• [Excerpted passage]
_ _ _ _ _ _ _
The Basics – How Information Technology and The Internet Has Changed How We Do Business

Introduction: If you’re of a technical nature, you may be expecting to see words like TCP/IP, NAT, Spanning Tree Algrorithm, Subnet Masking, Edge Routers, and Cisco IOS. However, this brief article is not meant for you, it is a concise view of how communication technology has evolved the business sector in the US an across the world.

Information technology (IT), is defined as “the use of technologies from computing, electronics, and telecommunications to process and distribute information in digital and other forms” (ref: Encarta Dictionary.) Information Technology, particularly in telecommunications-based company applications, helps a corporation triumph over time, geographic, and cost constraints to build and sustain a successful business. These three tactical capabilities of telecommunications networks emphasizes how several e-business applications can help an organization capture and provide information quickly to end users at remote locations as a relatively cost effective solution, as well as supporting its strategic company objectives. Using telecommunications technology can bring together not only employees, customers, consultants, subcontractors, and suppliers, but hopefully new potential customers! Some details of the specific areas how communication technology brings value to a company and supports greater profitability:

  • Time Constraints-Eliminated: Provide requested information on a real-time basis to remote users (these can be internal company staff or existing, potential customers.) If you are using a Point-of-Sale operation, credit card approval without hesitation, thus getting closer to a paperless operation. International travel does not have to be in your plans, as this technology can replace these gatherings. You no longer have to spend unproductive hours in airports or suffer jetlag upon arrival/return.
_ _ _ _ _ _ _
• [Raw data]
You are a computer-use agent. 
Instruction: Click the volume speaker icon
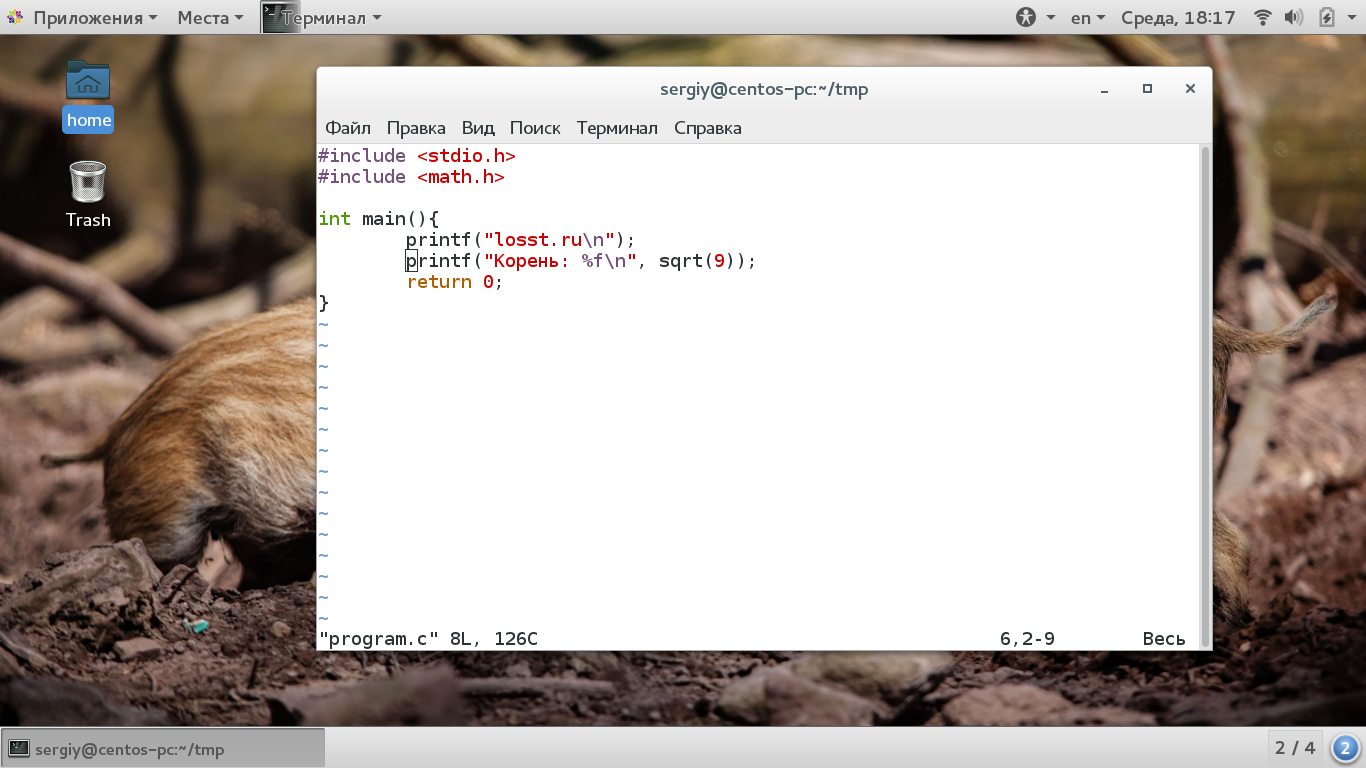(x=1294, y=17)
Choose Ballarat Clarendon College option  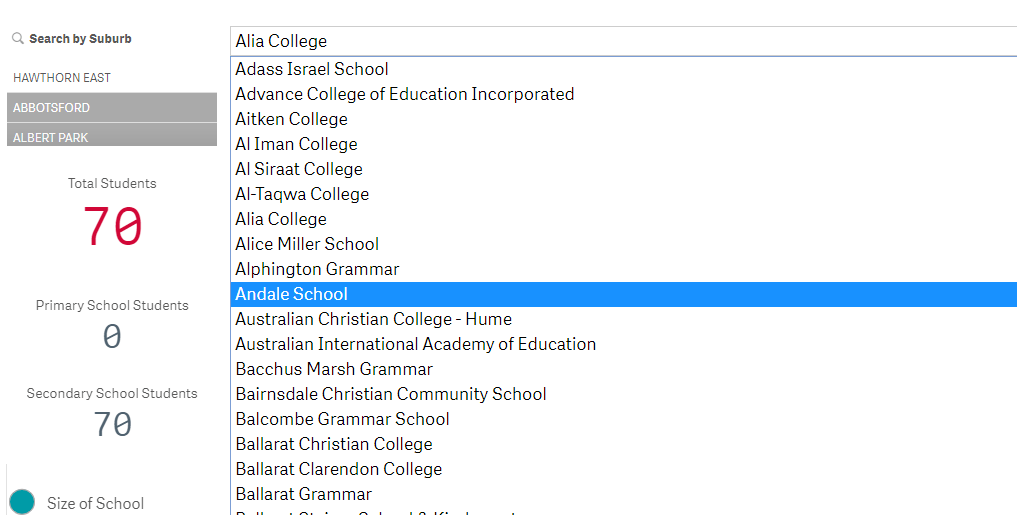click(x=623, y=469)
_ _ _ _ _ _ _
• [Aim A] Translate this sentence from the article on information technology and business into Spanish: "You no longer have to spend unproductive hours in airports or suffer jetlag upon arrival/return."
• [Aim B]
Answer these questions using the article on information technology and business:
(i) Which dictionary does it cite for its definition of information technology?
(ii) What three kinds of constraints does it say information technology helps a corporation triumph over?
(iii) In a Point-of-Sale operation, what does it say happens without hesitation?
• [Aim C] Switch "brief article" to "short piece" in the article on information technology and business, and write out the passage from "Introduction: If you’re" up to and including "across the world.".
The lines have no connection to the article on information technology and business.

• [Task response A] Ya no tiene que pasar horas improductivas en aeropuertos ni sufrir desfase horario a la llegada o al regreso.

• [Task response B]
(i) The Encarta Dictionary.
(ii) Time, geographic, and cost constraints.
(iii) Credit card approval.

• [Task response C]
Introduction: If you’re of a technical nature, you may be expecting to see words like TCP/IP, NAT, Spanning Tree Algrorithm, Subnet Masking, Edge Routers, and Cisco IOS. However, this short piece is not meant for you, it is a concise view of how communication technology has evolved the business sector in the US an across the world.